Bunce Island and Carriacou

The story begins with Bunce Island, a British slave castle in Sierra Leone operated by the London-based firm of Grant, Oswald & Company. John Mill, one of the firm’s associates, bought a large plantation on Carriacou after British naval forces seized the island from the French in 1762. Mill then convinced several other British investors, all affiliated in various ways with Grant, Oswald & Company, to buy plantations there as well. Mill likely arranged advantageous terms for these investors in return for their buying African captives from Bunce Island, which is located in the Temne region of Sierra Leone. Mill and his investor friends were taking advantage of the fact that with the French planters were leaving, and they could buy up much of the island. Martin found that by the 1770s, these investors owned more than half of Carriacou. He also found Grenadian newspaper advertisements of that period announcing the sale of slaves coming directly from Bunce Island, the use of that name strongly suggesting that that specific origin of the captives was important to the buyers.

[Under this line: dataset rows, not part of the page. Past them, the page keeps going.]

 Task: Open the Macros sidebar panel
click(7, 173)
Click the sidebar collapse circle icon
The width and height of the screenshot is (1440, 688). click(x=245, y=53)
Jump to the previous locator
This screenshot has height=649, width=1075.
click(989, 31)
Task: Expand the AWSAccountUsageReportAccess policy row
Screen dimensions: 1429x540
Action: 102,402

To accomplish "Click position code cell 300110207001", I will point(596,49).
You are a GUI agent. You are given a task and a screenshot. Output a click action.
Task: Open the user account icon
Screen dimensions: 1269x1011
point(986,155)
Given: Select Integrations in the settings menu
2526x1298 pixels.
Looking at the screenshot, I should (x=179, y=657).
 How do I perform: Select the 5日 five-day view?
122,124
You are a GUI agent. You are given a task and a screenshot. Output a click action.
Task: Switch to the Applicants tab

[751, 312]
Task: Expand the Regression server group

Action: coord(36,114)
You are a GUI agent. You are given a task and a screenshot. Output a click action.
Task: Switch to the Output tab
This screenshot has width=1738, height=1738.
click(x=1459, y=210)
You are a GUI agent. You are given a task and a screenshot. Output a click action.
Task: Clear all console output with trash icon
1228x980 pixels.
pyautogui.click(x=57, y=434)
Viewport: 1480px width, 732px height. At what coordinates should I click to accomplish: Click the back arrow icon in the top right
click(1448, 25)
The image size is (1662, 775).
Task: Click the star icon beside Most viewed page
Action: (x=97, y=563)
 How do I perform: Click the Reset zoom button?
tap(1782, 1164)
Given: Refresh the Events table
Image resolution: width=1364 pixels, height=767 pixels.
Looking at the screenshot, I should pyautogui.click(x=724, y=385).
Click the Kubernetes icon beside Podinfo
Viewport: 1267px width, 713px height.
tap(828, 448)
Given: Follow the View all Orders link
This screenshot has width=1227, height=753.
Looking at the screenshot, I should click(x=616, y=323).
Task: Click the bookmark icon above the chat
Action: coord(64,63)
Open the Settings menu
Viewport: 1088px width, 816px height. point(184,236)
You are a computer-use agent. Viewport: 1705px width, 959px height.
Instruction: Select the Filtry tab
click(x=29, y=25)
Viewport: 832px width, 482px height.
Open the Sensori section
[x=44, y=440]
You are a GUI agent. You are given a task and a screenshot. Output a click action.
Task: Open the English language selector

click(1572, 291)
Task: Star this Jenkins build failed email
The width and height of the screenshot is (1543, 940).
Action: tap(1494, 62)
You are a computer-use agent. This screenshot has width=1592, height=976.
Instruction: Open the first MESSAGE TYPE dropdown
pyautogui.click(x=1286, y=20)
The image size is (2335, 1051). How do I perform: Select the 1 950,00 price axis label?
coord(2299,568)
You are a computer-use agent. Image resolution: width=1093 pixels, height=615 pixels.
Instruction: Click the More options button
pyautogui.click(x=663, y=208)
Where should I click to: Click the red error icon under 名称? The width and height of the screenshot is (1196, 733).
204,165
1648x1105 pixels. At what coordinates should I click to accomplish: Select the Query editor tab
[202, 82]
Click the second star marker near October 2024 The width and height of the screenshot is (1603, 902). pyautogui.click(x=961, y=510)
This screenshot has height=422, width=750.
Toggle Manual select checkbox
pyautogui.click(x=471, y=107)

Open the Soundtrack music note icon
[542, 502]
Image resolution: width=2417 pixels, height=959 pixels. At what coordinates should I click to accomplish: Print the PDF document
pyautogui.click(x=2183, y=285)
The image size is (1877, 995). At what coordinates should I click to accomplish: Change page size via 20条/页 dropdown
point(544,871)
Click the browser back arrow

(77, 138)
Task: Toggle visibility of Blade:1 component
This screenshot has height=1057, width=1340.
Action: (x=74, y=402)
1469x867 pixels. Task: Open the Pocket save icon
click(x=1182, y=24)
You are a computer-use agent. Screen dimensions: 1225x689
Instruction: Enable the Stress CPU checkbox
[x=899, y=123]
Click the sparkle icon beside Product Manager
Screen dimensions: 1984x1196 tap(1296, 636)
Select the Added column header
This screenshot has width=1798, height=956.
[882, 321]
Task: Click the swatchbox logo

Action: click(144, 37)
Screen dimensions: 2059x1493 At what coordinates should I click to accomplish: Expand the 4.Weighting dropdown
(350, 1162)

The researchers, thus, solved the mystery of why people living on a tiny island in the Caribbean still remember a small tribe in West Africa. We can see now that for several decades these two islands -- Bunce Island and Carriacou -- were strongly connected through the slave trade. Grant, Oswald and Company’s associates owned plantations on other islands, but because Carriacou is so small, and because the firm’s associates controlled so much of it, the Temne slaves they sent to their plantations on Carriacou had a much greater impact there than on the other, much larger islands with much bigger slave populations. Thus, Bunce Island and Carriacou were bound together by the slave castle’s location in the Temne area of Sierra Leone and by the relatively large number of captives it sent to Carriacou.

But some of the Temne captives sent to Carriacou may actually have been free. When Richard Oswald, a senior partner in the London firm that owned Bunce Island, purchased new lands in Florida in the 1760s, he sent some of the castle’s free African workers – mostly Temnes – to help establish his new plantations. Bunce Island’s African workers were highly trained craftsmen, and Oswald needed their skills for the initial building. If John Mill ̶ also a part-owner of Bunce Island ̶ used the same strategy on Carriacou, then some of the Temnes he sent from Sierra Leone would have had highly developed skills and some degree of personal freedom. That would have generated a strong impression of the Temne people, both free and enslaved, among the other plantation slaves already living on Carriacou.